Ivory Tower – Chilly Gonzales

Ivory-Tower-pochetteSorti le 24 août 2010

Dire que Chilly Gonzales est un personnage, un phénomène unique, est presque un euphémisme. L’artiste qui est déjà réputé pour jouer de n’importe quel genre musical ou presque s’est même lancé dans une brève carrière cinématographique avec le film Ivory Tower, qu’il a co-écrit et dans lequel il joue un des rôles principaux. Et il signe, évidemment, la bande sonore du film, avec une vibe disco, mais en plus moderne. Un résultat surprenant, comme toujours.

On nous plonge dès le début dans une énergie qui donne envie de danser avec Knight Moves. Le piano de Chilly Gonzales nous amène après quelques dizaines de secondes vers la véritable instrumentation, un dégoulinant disco avec beaucoup de synthés, mais un hook tout aussi fort que les grands classiques de cette époque. Même si une chanteuse se fait entendre sur l’enregistrement, elle ne participe qu’à l’accompagnement, apportant une touche plus organisme à ce premier morceau très synthétique, quoique réussi.

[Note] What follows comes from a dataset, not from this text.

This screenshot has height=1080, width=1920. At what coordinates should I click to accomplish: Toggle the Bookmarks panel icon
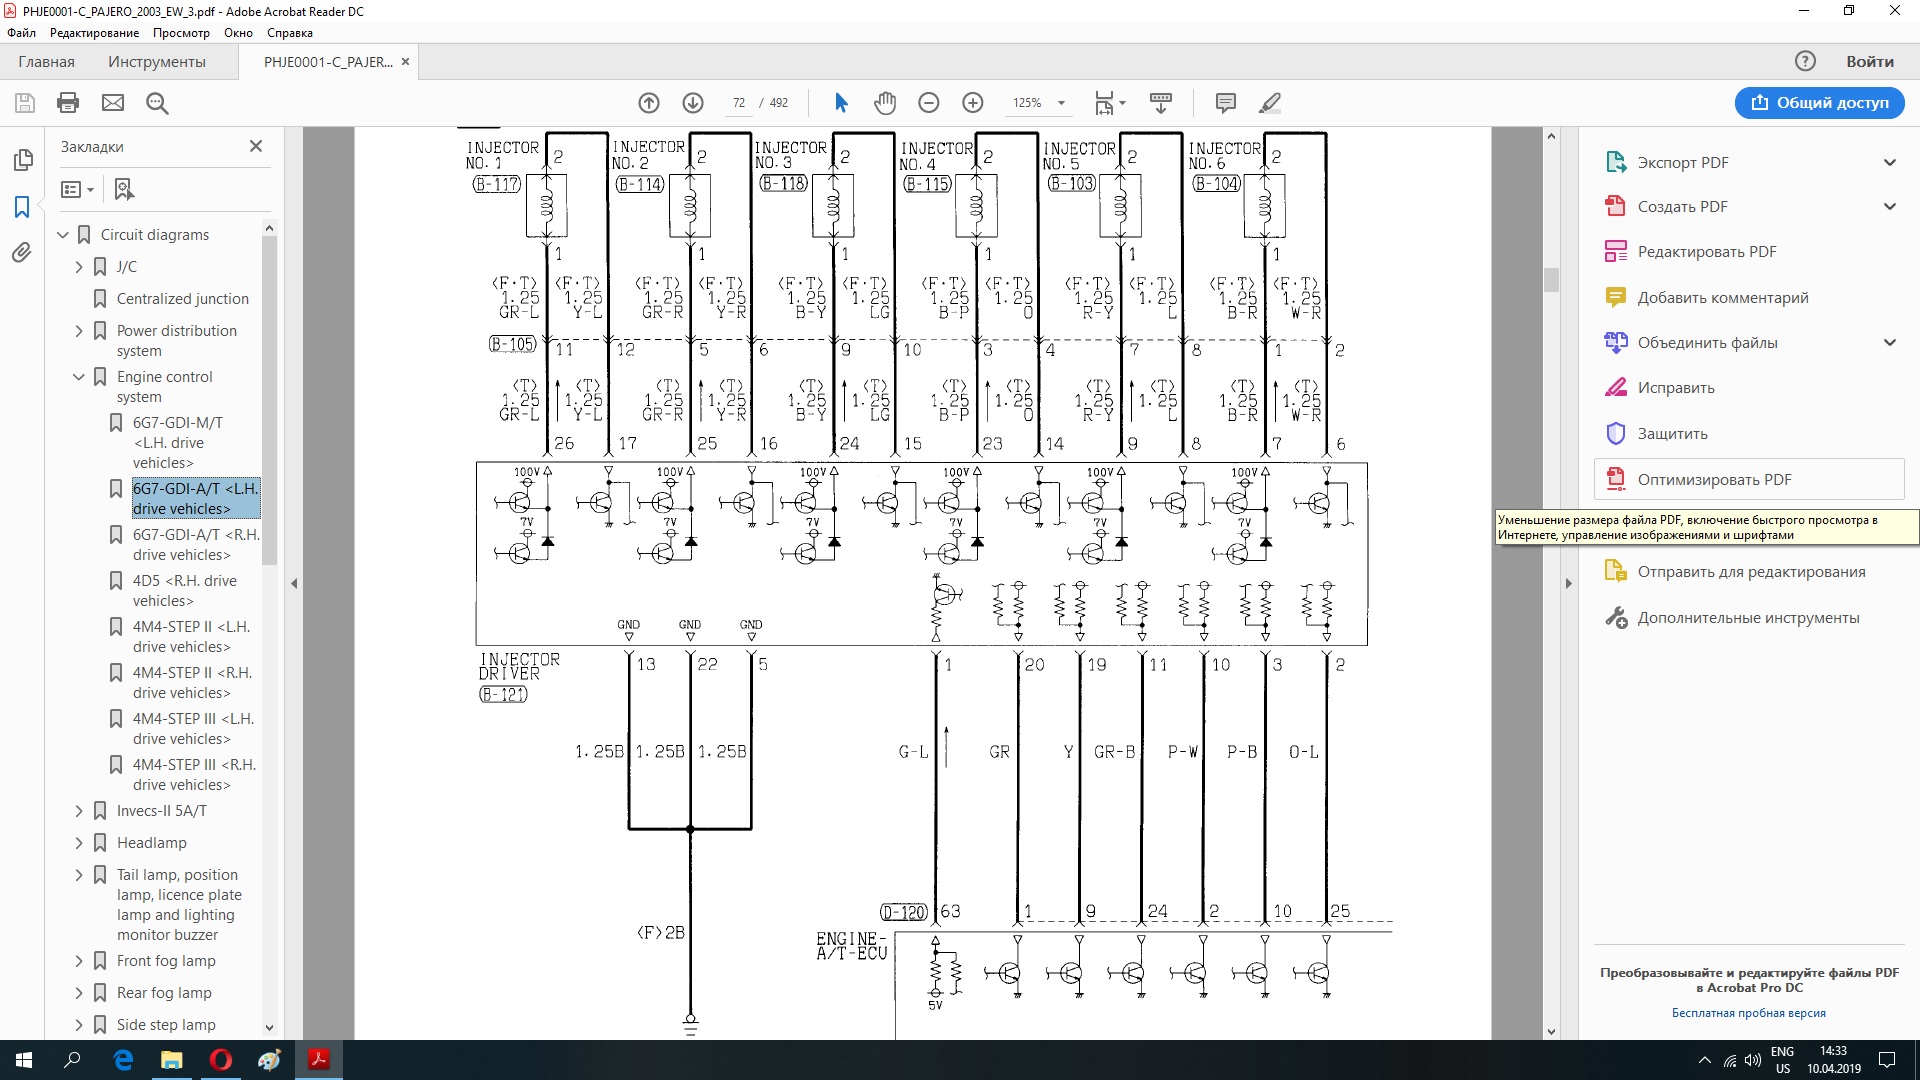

Cette énergie se poursuit avec l’étrange pièce suivante, où on entend Gonzales réciter quelques paroles, en apparence sans queue ni tête. «I’m a dog shit ashtray / I’m a shrugging mustache, wearing a Speedo tuxedo / I’m a movie with no plot, written in the backseat of a piss-powered taxi», etc. Après quelques autres lignes aussi saugrenues, il conclut sa partie parlée : «Who am I? / I am Europe». Ah, justement c’était le titre de la chanson! Cela enlève un peu de mystère, du coup.

Mais Gonzales ne fait pas que dans le disco crasse : il se lance aussi dans des pièces plus lyriques, comme Bittersuite. Malheureusement, celle-ci passera plutôt inaperçue. On aura plutôt droit, juste après, à un thème intense comme un générique de feuilleton policier des années 70 avec Smothered Mate. La compo transpire les moustaches et le café du Dunkin Donuts! Par contre, 6 minutes, c’était peut-être un petit peu trop long pour celle-ci.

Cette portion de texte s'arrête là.